▶ **EXERCISE OBJECTIVE**
Please repeat the entries word for word and keep the images out.

▶ **DATA EXTRACT**
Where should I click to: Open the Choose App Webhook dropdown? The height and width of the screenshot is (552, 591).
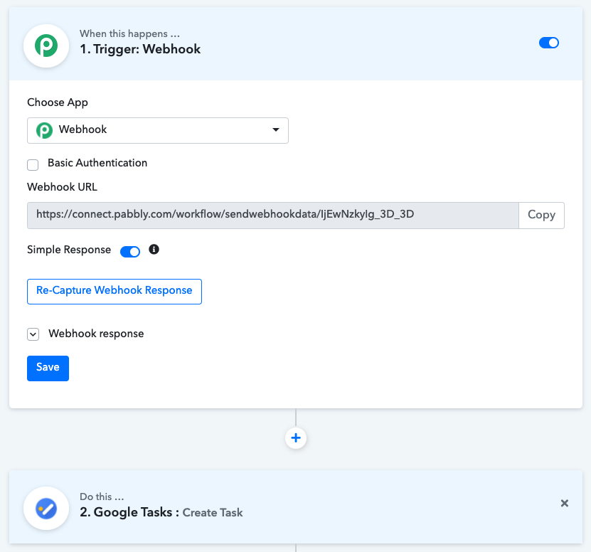pyautogui.click(x=158, y=130)
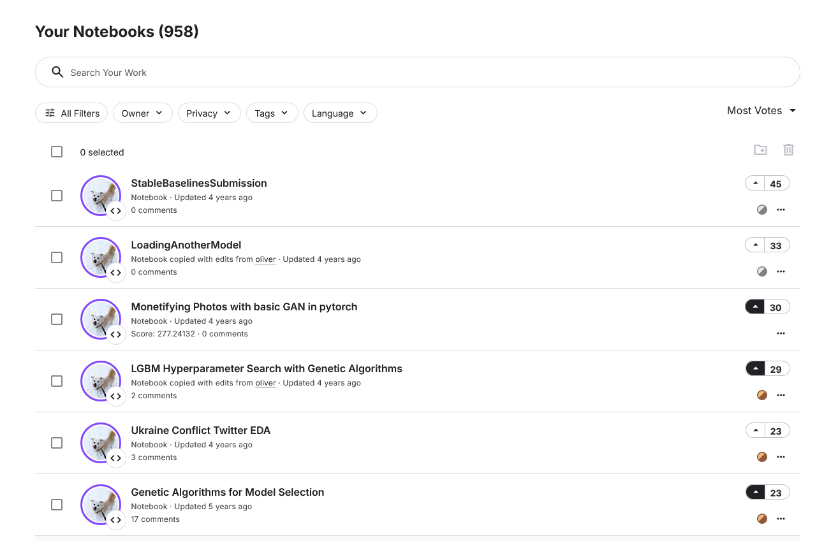Open the three-dot menu for Genetic Algorithms notebook

click(781, 519)
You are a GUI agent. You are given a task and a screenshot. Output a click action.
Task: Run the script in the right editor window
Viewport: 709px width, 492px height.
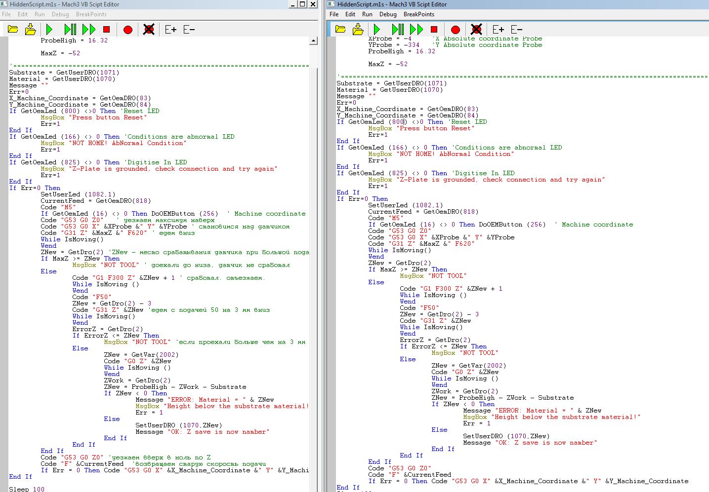pos(377,30)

▶ **ANSWER AREA**
Where should I click to: Open the Choose App Webhook dropdown? The height and width of the screenshot is (552, 591).
pyautogui.click(x=158, y=130)
Open the three-dot menu for Genetic Algorithms notebook

click(781, 519)
You are a GUI agent. You are given a task and a screenshot. Output a click action.
Task: Run the script in the right editor window
Viewport: 709px width, 492px height.
pos(377,30)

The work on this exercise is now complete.